• [Fragmento seleccionado]
::::

Abril siete de dos mil seis
Cuando uno no tiene nada que hacer, seguro alguien lo ocupa o lo pone a trabajar. Ayer me encontré a un ex-compañero de empresa -donde hacía lo que hago hoy, con la diferencia de que ahora se dan cuenta- que me recordó varios de los episodios anecdóticos que vivimos y que fueron tema de conversación en reuniones sociales de fin de año. El amigo me invitó a que recopilara esos eventos porque, según él, tengo buena memoria -eso de que no olvido las deudas, no quiere decir- para repasarlos el fin de semana alrededor de unos vasitos que se transparentan con un líquido que no se ve de principio a fin pero que ennoblece y transforma hasta el punto de volverse uno actor, prestidigitador, seductor -si hay alguna dama cerca-, hermano y hasta compadre de los recién conocidos. Como también presumo de bohemio, dije lo que toda dama dice después de un asedio de años: “Sí”.
Y aquí está la recopilación. En la reunión no cambio los nombres pero aquí sí, por aquello del respeto a los implicados. Y quién quita, al contrario del corroncho aquel, que ninguno quiera alcanzar la dimensión universal.
Aquí, en mi ciudad, el gerente de turno una vez citó a reunión urgente a todos los jefes de sección, jefes de grupo y de área. El propósito de la aglomeración de jefes era escuchar el último chiste en boca de quien quitaba y ponía en la gerencia.
-¡Y usted por qué no se ríe!
Torres Gallo era supervisor de líneas en la gerencia del Cauca, un cargo importante de la época. En ese tiempo, cuando las culebras tenían patas, había llegado un nuevo gerente, que una vez le cogió confianza al supervisor, le solicitó que fuera el sábado siguiente a su casa para llevar a su esposa a hacer el mercado en el único campero que poseía la empresa, un Land Rover modelo mil novecientos sesenta y ocho.
Torres Gallo se puso serio y le aclaró:
-Sepa y entienda, mi señora, que yo soy el supervisor de líneas y cables de la empresa nacional de telecomunicaciones.
-¡Ve qué cosita, y hasta creído resultó el chofer!
Daniel Bustos, un antiguo jefe de la empresa en Buga (Valle), fue comisionado para reemplazar un turno de vacaciones del jefe de la empresa en Popayán. Eran los tiempos en que se daba manivela a los teléfonos.
-¿Y como qué cosa grave puede suceder?
-Por ejemplo, que alguien se muera.
-¡Pues entiérrenlo!
Mario, revisor de auditoría de la empresa, había faltado a su puesto de trabajo y se rumoraba que estaba bastante enfermo. Después de un largo tiempo, Mario apareció en la cafetería y el ingeniero Marco, también de la empresa, con su característica sonrisa se le acercó y lo saludó efusivo:
-Pues cómo le parece, ingeniero, que estuve con un pie en la caja y el otro en la tierra.

::::

• [Datos presentados]
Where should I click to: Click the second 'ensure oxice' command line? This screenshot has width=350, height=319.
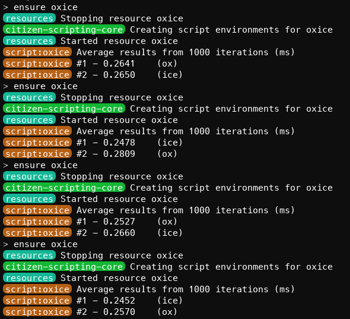(40, 86)
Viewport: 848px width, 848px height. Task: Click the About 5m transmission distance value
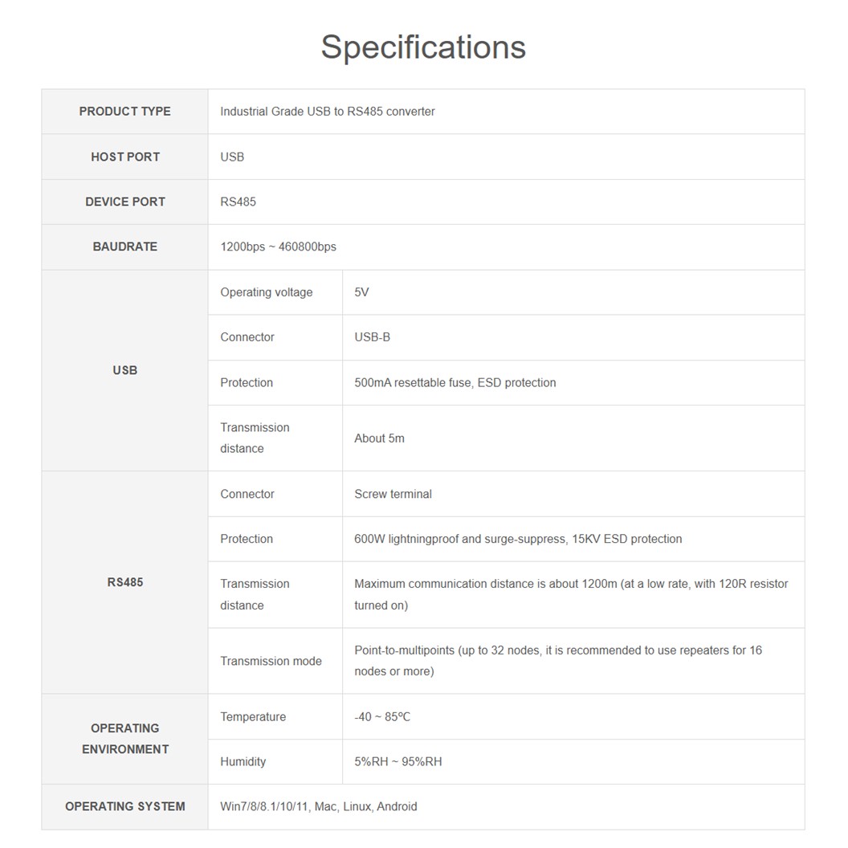[x=379, y=438]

::::

• [Consignas de trabajo]
- a) Decide si cada afirmación concuerda con la crónica de anécdotas de la empresa y responde sí o no, citando textualmente las palabras que lo deciden: (i) el campero de la empresa era un Land Rover modelo 1968; (ii) Daniel Bustos era el jefe de la empresa en Popayán; (iii) en la recopilación se mantienen los nombres reales de los implicados.
- b) Retoma la crónica de anécdotas de la empresa a partir de su última frase y continúala.

• [Respuestas propuestas]
- a) (i) Sí: «un Land Rover modelo mil novecientos sesenta y ocho». (ii) No: «un antiguo jefe de la empresa en Buga (Valle), fue comisionado para reemplazar un turno de vacaciones del jefe de la empresa en Popayán». (iii) No: «En la reunión no cambio los nombres pero aquí sí».

- b)
-¡Uuy! ¿Estuvo a punto de morir?
-No, me estaba haciendo embolar.
Eso de ser tribuno no es para todos. Un jefe de oficina de la empresa, en un pequeño pueblo fue obligado por las circunstancias a inaugurar un servicio en una vereda, antecediendo en la palabra al gerente de entonces. Después de enredarse con casi todas las frases que dirigió a la concurrencia, atinó a cortar el discurso improvisado diciendo: “Yo como soy malo para hablar paja, mejor que hable el gerente”.
En toda empresa siempre hay un empleado que presume lo que no es. En la nuestra ese empleado era celador y como el tipo era impecable en el vestir, con kepis y uniforme bien planchado, mantenía ínfulas de persona importante. En cierta ocasión llegó un periodista a la puerta de acceso y preguntó:
-¿El señor gerente?
-No, el celador Jaime Ordóñez.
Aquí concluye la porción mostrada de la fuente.